- EXCERPT PROVIDED:
· · · ·
# Nerites!



## eklikewhoa (Jul 24, 2006)

Anyone want to go in on some nerites?

ryzilla has large qty discounts going on......

http://www.aquaticplantcentral.com/forumapc/sale-trade/45156-fs-olive-nerite-snails-price-reduction.html


----------



## Paul Higashikawa (Mar 18, 2004)

Quoc, I'm in, man!

How many are you looking to get out of those 100? I can take 20-30.


I saw that offer and was thinking about it. Thanks for bringing this to our attention

Gouramis ready whenever you are


----------



## eklikewhoa (Jul 24, 2006)

I am thinking the 100pk as well......if interest is high I will contact him to see if he can meet our needs if more is needed.

If you are not in a rush to get rid of the gouramis let me set up a tank for them....I'll give you a holla when I can take them.


----------



## kwc1974 (Jan 4, 2006)

count me in for 30 as well

what a catch


----------



## eklikewhoa (Jul 24, 2006)

Sent him the pm.....waiting for reply and trying to see if there is more then the large pk he is offering to give others a chance to get in on the buy.


----------



## kwc1974 (Jan 4, 2006)

did not take long to fill that order, did it.


----------



## eklikewhoa (Jul 24, 2006)

So how do you guys want to do this?


----------



## Paul Higashikawa (Mar 18, 2004)

Was just about to ask too.

For me, it does not matter. I can either pay you upfront or after you get the snails. Whichever method you prefer, Quoc

Just to recap.....I will take *20 snails*.


----------



## eklikewhoa (Jul 24, 2006)

Well, I don't want to pay for it all and have someone back out.....

Also how/when do you guys want to pick up?


----------



## GulfCoastDiscus (Feb 14, 2005)

You can also get some here. .79 each

http://www.azgardens.com/aquarium_snails.php


----------



## ryzilla (Feb 3, 2007)

GulfCoastDiscus said:


> You can also get some here. .79 each
> 
> http://www.azgardens.com/aquarium_snails.php


You could get them from there, but they are $.79 before shipping and I am $.73 after shipping. They are still going to charge you minimum $25 for for shipping 100 snails probably more, plus $5 box charge. Furthermore you have to spend a minimum of $35 on live goods with them. This meens you are already at a minimum of $65 and you only get 44 snails shipped to your door at that price. With my deal at a similiar price you get 76 snails for $63 shipped to your door.
· · · ·
- DATASET:
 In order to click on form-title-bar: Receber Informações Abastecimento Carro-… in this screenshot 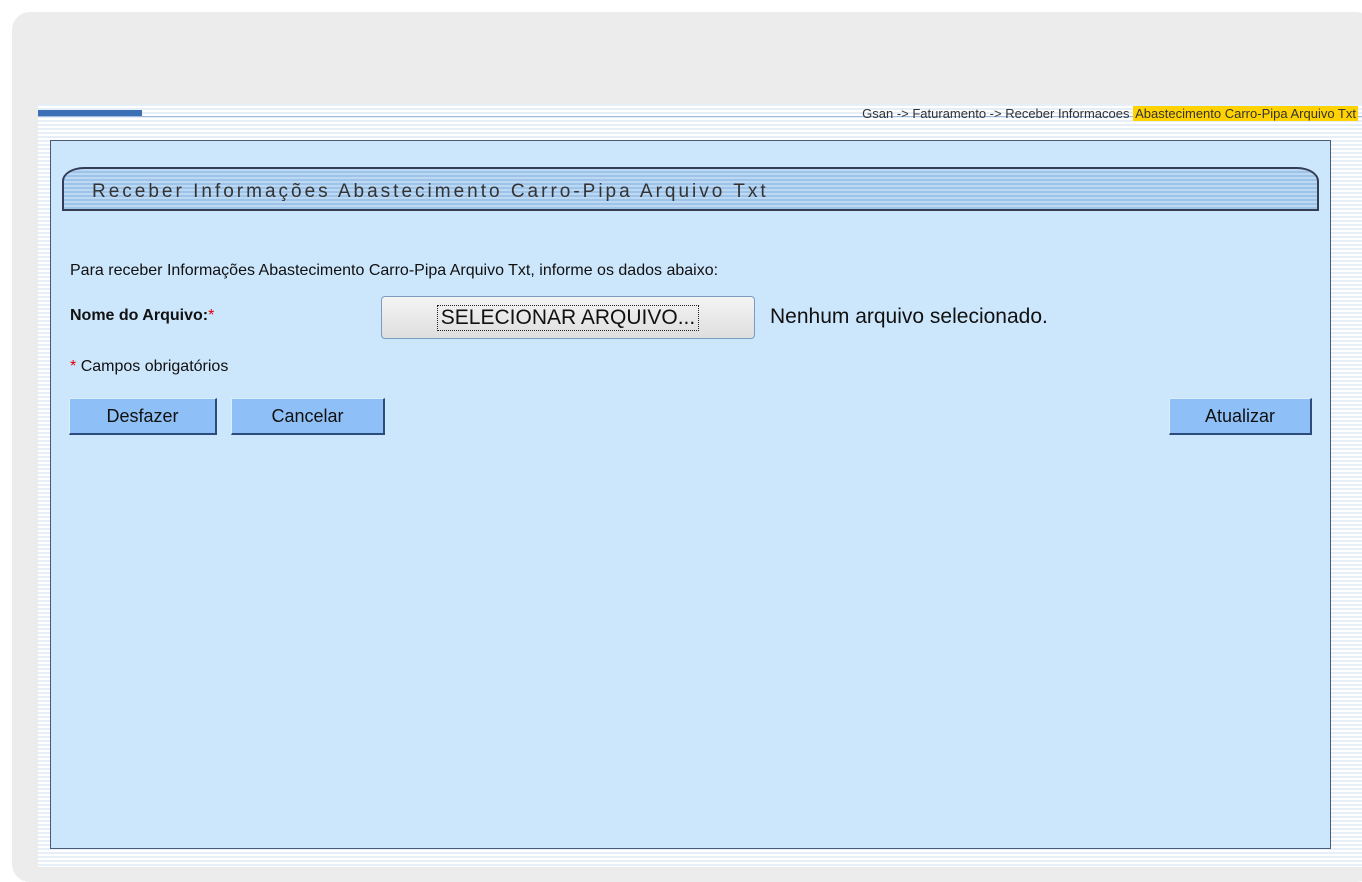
· · · ·
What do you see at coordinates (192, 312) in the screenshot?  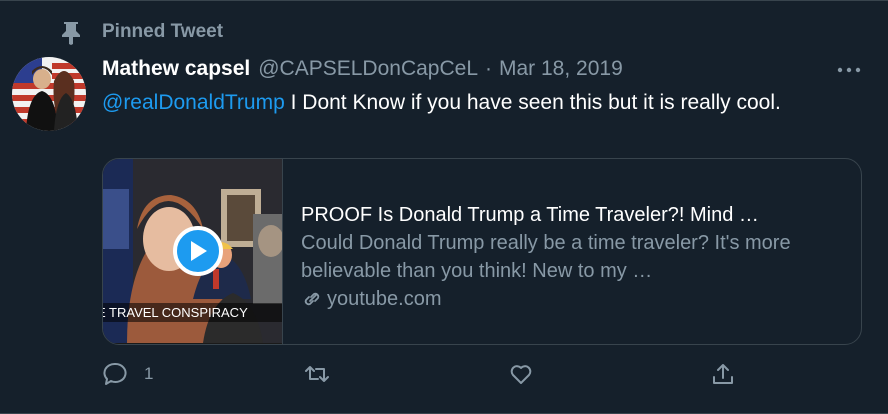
· · · ·
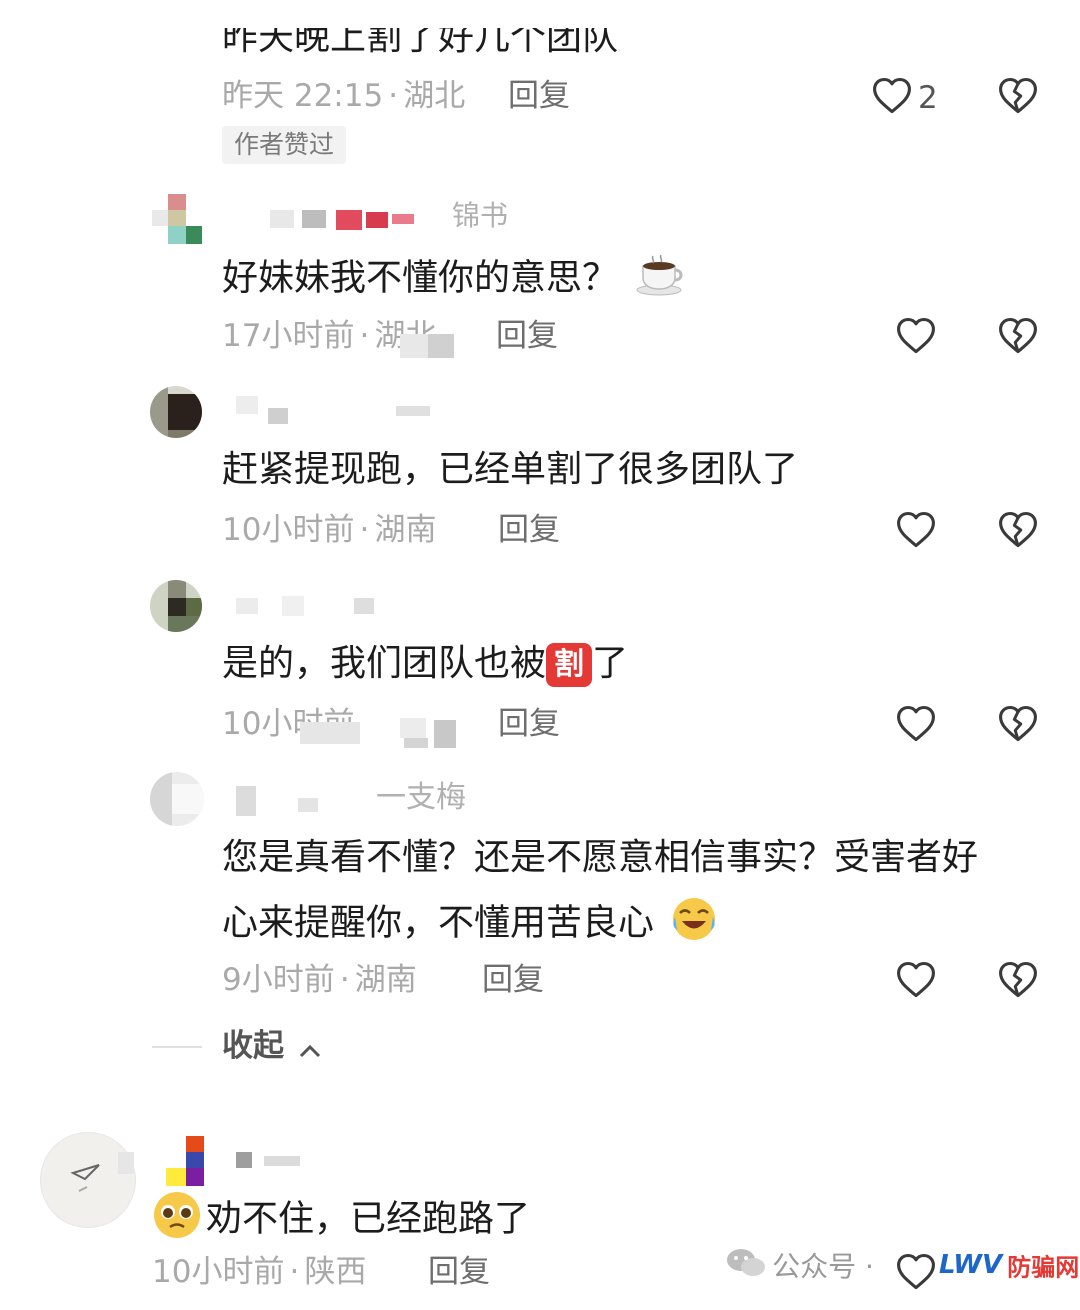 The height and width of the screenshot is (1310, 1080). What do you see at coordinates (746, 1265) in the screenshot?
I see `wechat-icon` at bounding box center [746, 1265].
· · · ·
- WHAT YOU ARE ASKED TO DO:
Revise the nerite snail thread from "Just to recap.....I" to "to pick up?", inclusive, and write that passage out with "pick up" changed to "collect". Nothing in the data matters for this work.

- OUTPUT BELOW:
Just to recap.....I will take *20 snails*.


----------



## eklikewhoa (Jul 24, 2006)

Well, I don't want to pay for it all and have someone back out.....

Also how/when do you guys want to collect?